[Records from a data collection]

● ● ● ● ●

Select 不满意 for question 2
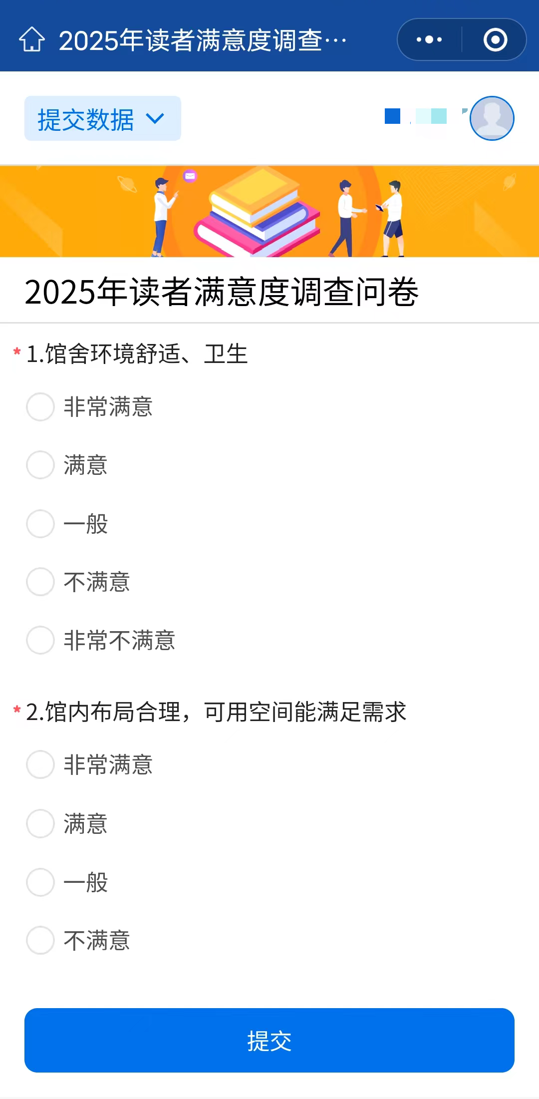Screen dimensions: 539x1099 click(40, 940)
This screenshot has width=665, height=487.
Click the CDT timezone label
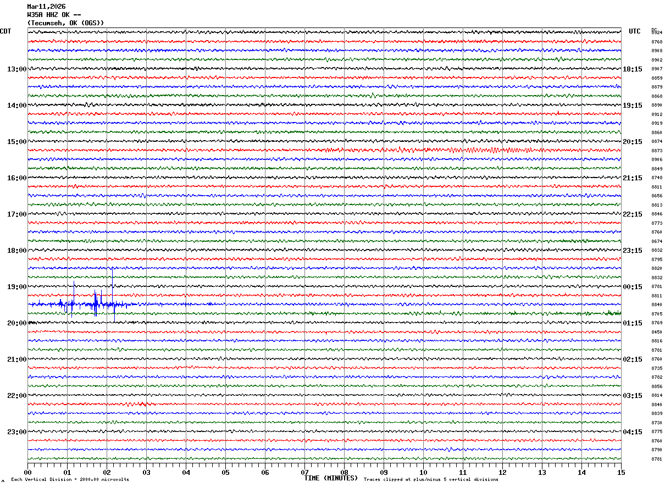pyautogui.click(x=5, y=31)
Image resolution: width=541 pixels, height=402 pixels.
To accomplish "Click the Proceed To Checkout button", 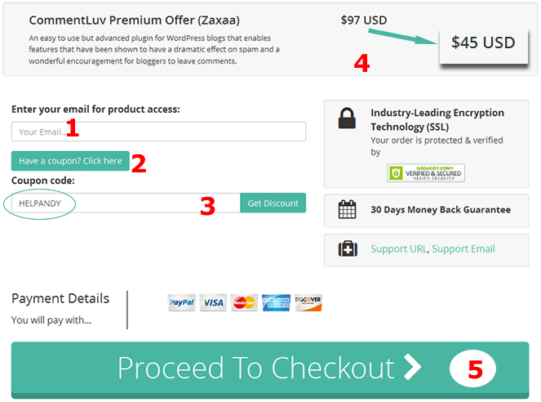I will 270,369.
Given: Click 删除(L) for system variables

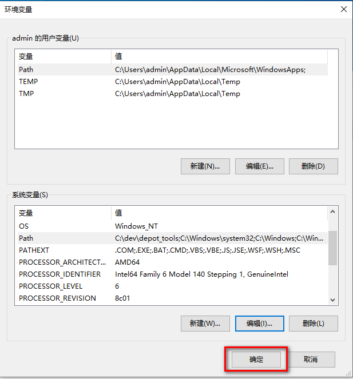Looking at the screenshot, I should coord(314,324).
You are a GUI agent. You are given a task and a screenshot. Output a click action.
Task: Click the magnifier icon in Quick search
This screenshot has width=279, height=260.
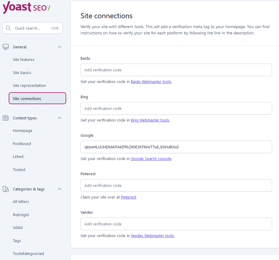[x=8, y=28]
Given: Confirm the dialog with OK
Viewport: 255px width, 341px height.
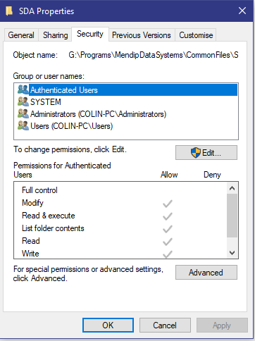Looking at the screenshot, I should pyautogui.click(x=108, y=326).
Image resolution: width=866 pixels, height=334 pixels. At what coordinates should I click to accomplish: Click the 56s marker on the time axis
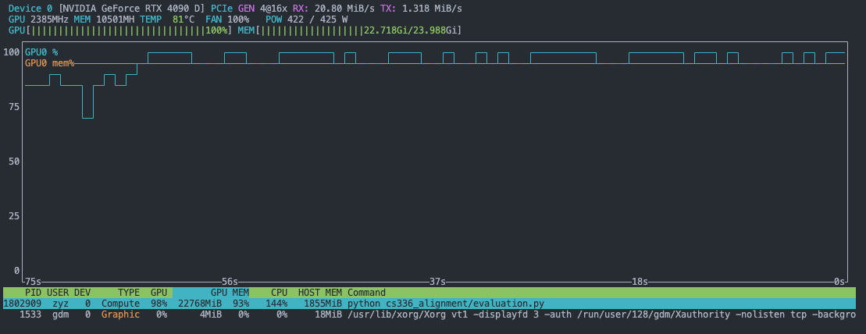pyautogui.click(x=230, y=282)
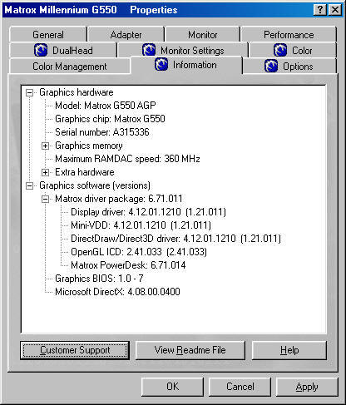Collapse the Matrox driver package node
The width and height of the screenshot is (346, 405).
(45, 199)
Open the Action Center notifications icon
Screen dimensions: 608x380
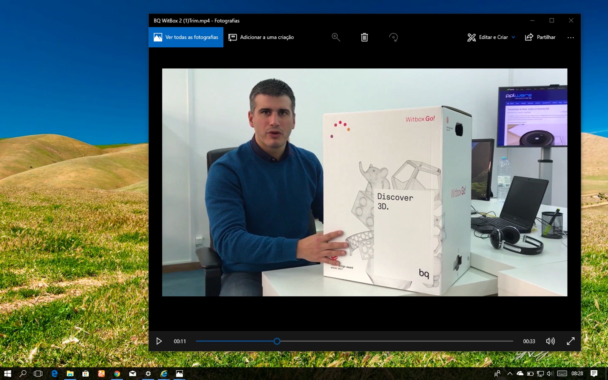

● ● ● ● ●

▸ The task
Across the records, count the lines that contain the word "icon" and give that figure alone.

▸ Written response
2